The full-size pickup his father uses to feed the cattle takes $80 to fill, and it doesn't take many 10-mile round trips around the property before the gas runs out, said Armes. A mini-truck, which typically gets about 40 miles per gallon, could make a huge financial difference in his and other Oklahomans' businesses, he said.

"If we could just get the little boogers on the road, it sure would be a blessing," said Hamm. "I could take it into town to get parts sometimes."

Mini-trucks typically weigh about 1,500 pounds, and may contain a 550cc or 660cc, have 4-wheel drive, and a 45 horsepower engine. Popular models include the Daihatsu Hijet, Honda Acty, Mazda Scrum, Mitsubishi Minicab and Subaru Sambar.
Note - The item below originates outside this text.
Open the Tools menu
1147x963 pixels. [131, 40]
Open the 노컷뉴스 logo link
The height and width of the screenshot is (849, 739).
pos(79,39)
Other than their size, the vehicles have all the features and amenities of other vehicles, including headlights, blinkers, wipers, seatbelts, heat and air conditioning, mirrors, radio, steel frame construction, etc. The truck flatbed may measure about 6'x4', with the capacity to carry as much as 880 pounds.

"They go pretty much anywhere an ATV can go," said Armes. "They're lightweight, and don't get stuck in the mud like a heavier vehicle does. …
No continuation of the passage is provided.